Intel pushing NVIDIA out of the chipset market?

Posted on Wednesday, June 04 2008 @ 22:37 CEST by Thomas De Maesschalck
The relationship between Intel and NVIDIA isn't as good as it used to be. We already heard NVIDIA is having a lot of trouble getting a license from Intel to make chipsets for the Nehalem processor but now FUD Zilla claims it's more than this. They heard from NVIDIA PR director Derek Perez that Intel won't let NVIDIA make Nehalem compatible chipsets, even though NVIDIA has a legitimate license, and that Intel is playing the game very dirty by trying to push NVIDIA out of the chipset market.
We all know that Jensen, Nvidia’s CEO, officially stated that Intel stepped over the edge with its comments about Nvidia. Ever since Nvidia entered the chipset license with Intel, Graphzilla was concerned with Intel's history of competing, and they would be naive not to.

If you are old enough, you will remember that Intel killed VIA’s Pentium chipset business even though VIA had a legitimate license. Intel was cool towards Nvidia until recently, up until the point when Intel realized that graphics card might be used for more than gaming and after Nvidia’s bold decision to keep the SLI for itself. It was a tough decision to go against Intel but if Intel got the SLI for its X58 chipset or any previous Intel’s chipset, business will be good as dead, or things would get much tougher then they are.

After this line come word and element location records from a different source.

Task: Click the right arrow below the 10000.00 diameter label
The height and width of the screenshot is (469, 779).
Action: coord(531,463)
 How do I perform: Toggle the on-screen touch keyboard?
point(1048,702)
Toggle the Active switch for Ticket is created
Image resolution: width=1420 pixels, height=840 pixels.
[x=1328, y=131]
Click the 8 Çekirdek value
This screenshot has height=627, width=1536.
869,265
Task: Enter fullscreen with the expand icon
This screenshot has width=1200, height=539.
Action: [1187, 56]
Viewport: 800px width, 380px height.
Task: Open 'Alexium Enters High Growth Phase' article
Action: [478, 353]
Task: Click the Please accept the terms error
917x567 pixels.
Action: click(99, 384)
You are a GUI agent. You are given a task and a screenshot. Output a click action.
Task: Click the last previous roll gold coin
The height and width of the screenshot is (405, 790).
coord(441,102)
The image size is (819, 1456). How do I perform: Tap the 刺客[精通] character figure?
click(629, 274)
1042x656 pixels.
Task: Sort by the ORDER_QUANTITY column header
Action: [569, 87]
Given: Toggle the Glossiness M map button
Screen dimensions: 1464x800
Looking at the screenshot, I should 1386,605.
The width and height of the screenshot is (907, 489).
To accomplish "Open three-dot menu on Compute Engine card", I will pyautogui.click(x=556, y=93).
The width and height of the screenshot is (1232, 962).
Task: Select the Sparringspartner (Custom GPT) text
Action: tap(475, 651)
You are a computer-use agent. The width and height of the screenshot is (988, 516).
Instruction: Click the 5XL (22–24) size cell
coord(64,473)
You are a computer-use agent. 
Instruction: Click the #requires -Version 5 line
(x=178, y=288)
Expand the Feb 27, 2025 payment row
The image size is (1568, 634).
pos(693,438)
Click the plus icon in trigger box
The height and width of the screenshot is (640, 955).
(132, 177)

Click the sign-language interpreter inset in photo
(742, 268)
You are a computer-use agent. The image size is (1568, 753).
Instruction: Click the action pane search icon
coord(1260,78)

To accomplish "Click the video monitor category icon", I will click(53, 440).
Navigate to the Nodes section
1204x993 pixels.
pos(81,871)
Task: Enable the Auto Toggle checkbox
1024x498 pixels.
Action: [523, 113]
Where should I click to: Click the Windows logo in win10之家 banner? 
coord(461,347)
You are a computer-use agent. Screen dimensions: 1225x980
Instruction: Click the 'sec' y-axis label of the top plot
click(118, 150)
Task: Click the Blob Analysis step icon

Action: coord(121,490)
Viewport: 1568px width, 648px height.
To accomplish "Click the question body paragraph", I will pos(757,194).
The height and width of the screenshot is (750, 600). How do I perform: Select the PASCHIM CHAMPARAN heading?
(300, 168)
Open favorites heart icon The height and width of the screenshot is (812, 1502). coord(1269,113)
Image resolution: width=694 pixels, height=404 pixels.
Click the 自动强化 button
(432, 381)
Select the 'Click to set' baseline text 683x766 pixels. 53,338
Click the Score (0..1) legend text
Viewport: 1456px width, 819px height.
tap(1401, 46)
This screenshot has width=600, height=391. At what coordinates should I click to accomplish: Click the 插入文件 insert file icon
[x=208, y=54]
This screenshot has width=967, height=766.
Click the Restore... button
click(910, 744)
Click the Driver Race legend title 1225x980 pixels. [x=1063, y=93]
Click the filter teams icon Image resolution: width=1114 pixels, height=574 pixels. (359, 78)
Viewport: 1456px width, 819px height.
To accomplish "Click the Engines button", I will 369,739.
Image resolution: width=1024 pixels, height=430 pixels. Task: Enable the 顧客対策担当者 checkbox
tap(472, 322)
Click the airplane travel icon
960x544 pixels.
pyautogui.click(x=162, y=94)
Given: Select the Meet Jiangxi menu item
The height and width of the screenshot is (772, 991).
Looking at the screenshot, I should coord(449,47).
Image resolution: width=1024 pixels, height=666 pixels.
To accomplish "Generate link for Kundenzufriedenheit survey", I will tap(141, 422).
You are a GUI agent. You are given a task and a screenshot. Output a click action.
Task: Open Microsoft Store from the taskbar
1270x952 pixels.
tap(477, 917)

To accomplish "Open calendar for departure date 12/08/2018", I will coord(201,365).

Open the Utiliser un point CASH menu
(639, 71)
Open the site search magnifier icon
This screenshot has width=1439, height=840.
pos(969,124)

At this point Intel simply doesn’t want to honour its commitments toward he chipset license deal.

Nvidia has confirmed that it is officially becoming a victim of what VIA, AMD and many other companies have felt for a long time, as Intel tends to repress competition when threatened by superior products and technologies.
If all this information is correct it looks like we can expect another interesting legal battle..


About the Author

Thomas De Maesschalck

Thomas has been messing with computer since early childhood and firmly believes the Internet is the best thing since sliced bread. Enjoys playing with new tech, is fascinated by science, and passionate about financial markets. When not behind a computer, he can be found with running shoes on or lifting heavy weights in the weight room.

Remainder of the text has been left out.